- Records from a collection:
== Segment start ==
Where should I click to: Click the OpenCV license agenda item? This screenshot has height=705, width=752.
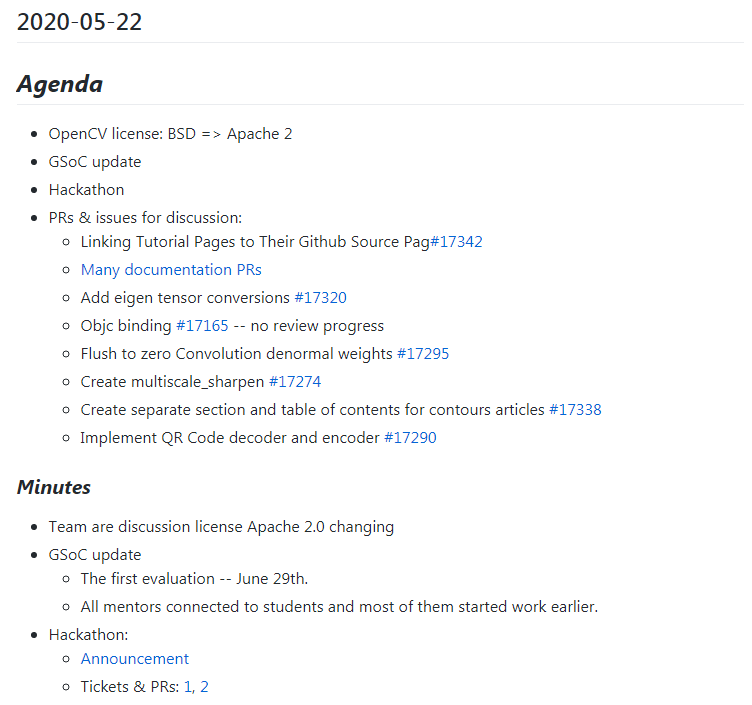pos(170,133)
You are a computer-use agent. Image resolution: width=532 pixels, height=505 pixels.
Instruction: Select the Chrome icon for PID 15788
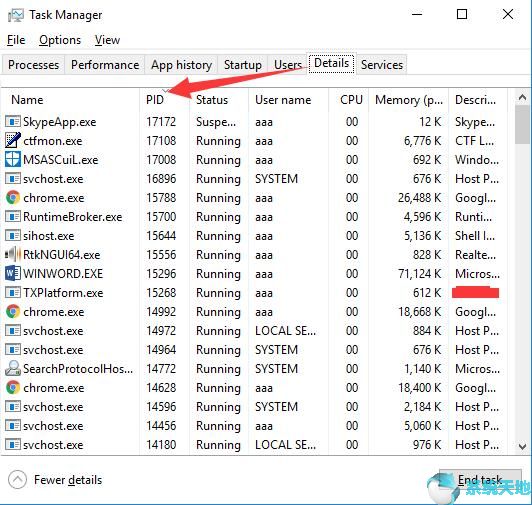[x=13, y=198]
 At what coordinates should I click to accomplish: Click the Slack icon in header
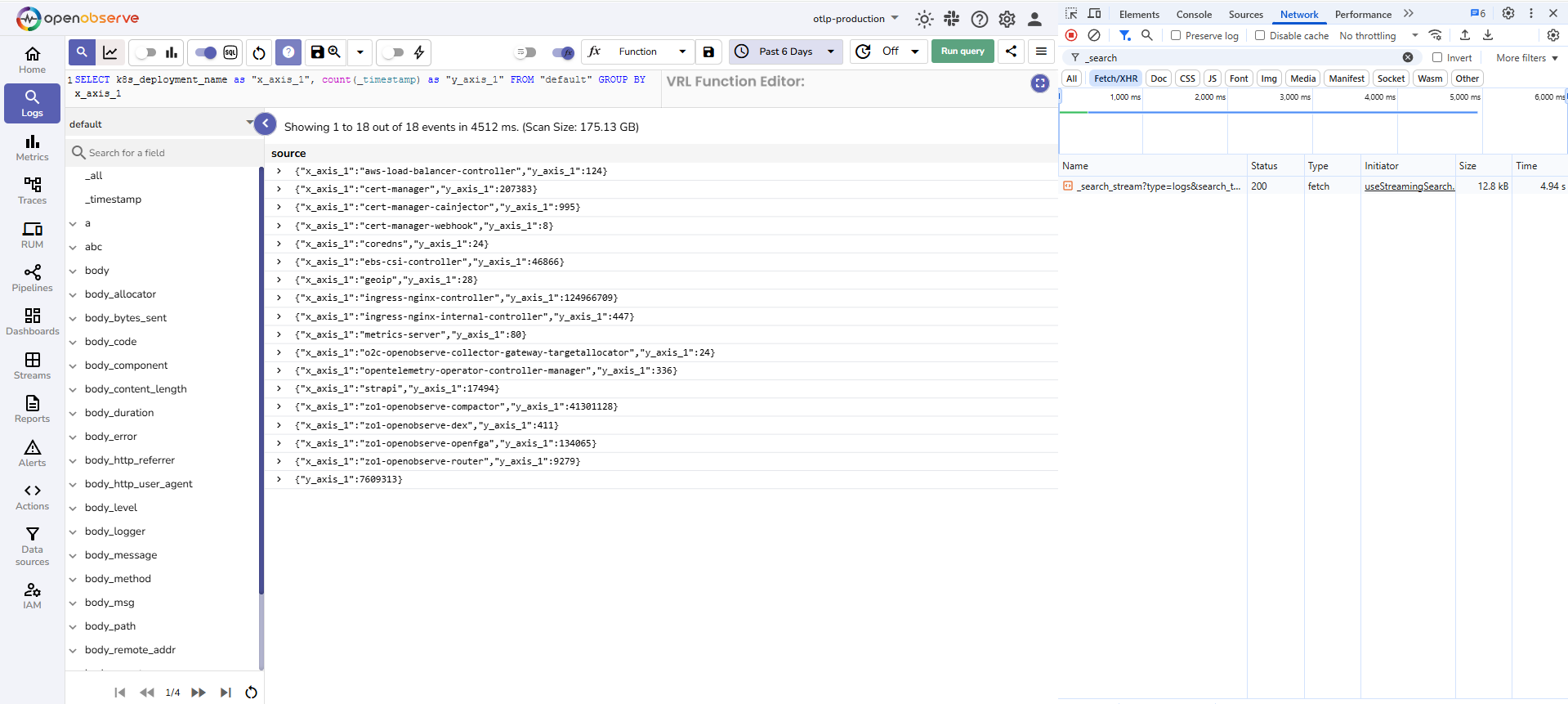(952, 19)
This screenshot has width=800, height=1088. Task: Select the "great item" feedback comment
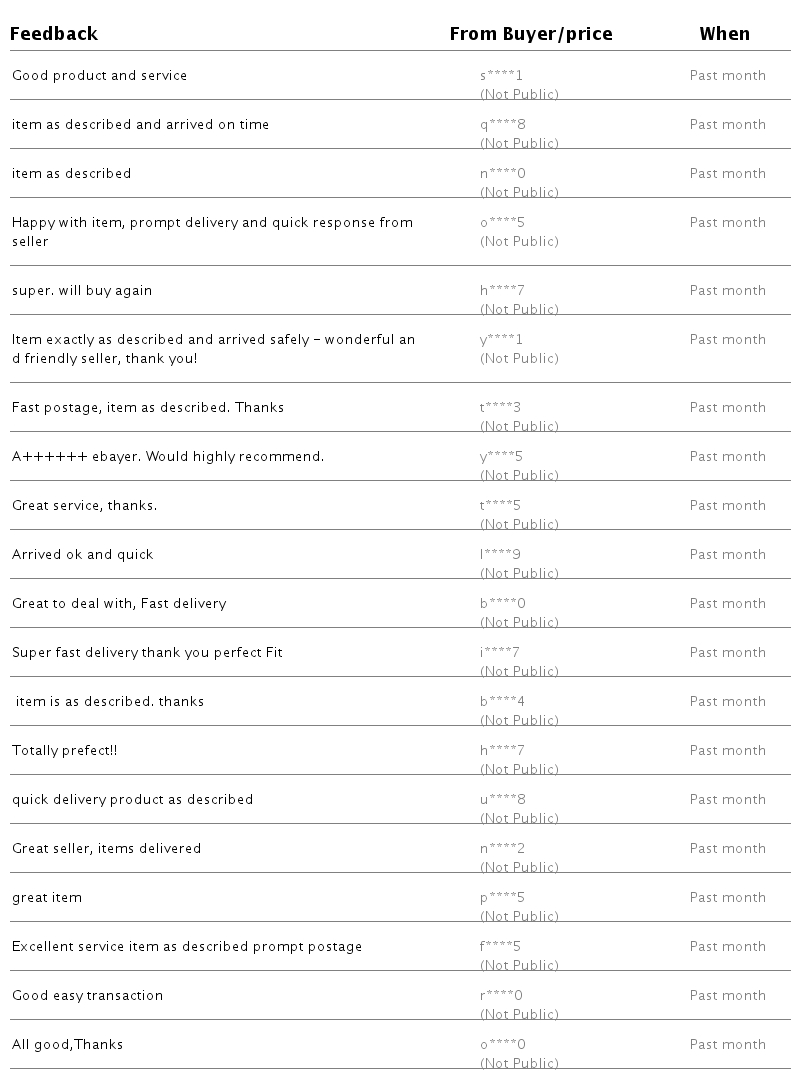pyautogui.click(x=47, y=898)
== Segment end ==
- WORK INSTRUCTIONS:
Would you write out every record word for word, leaving no picture in?

- RESPONSE TO THIS TASK:
Where should I click to: Click the OpenCV license agenda item? This screenshot has height=705, width=752.
pos(170,133)
You are a computer-use agent. Image resolution: width=532 pixels, height=505 pixels.
Instruction: Select the Chrome icon for PID 15788
[x=13, y=198]
 At what coordinates should I click to accomplish: Click the Slack icon in header
(952, 19)
This screenshot has width=800, height=1088. Task: Select the "great item" feedback comment
pyautogui.click(x=47, y=898)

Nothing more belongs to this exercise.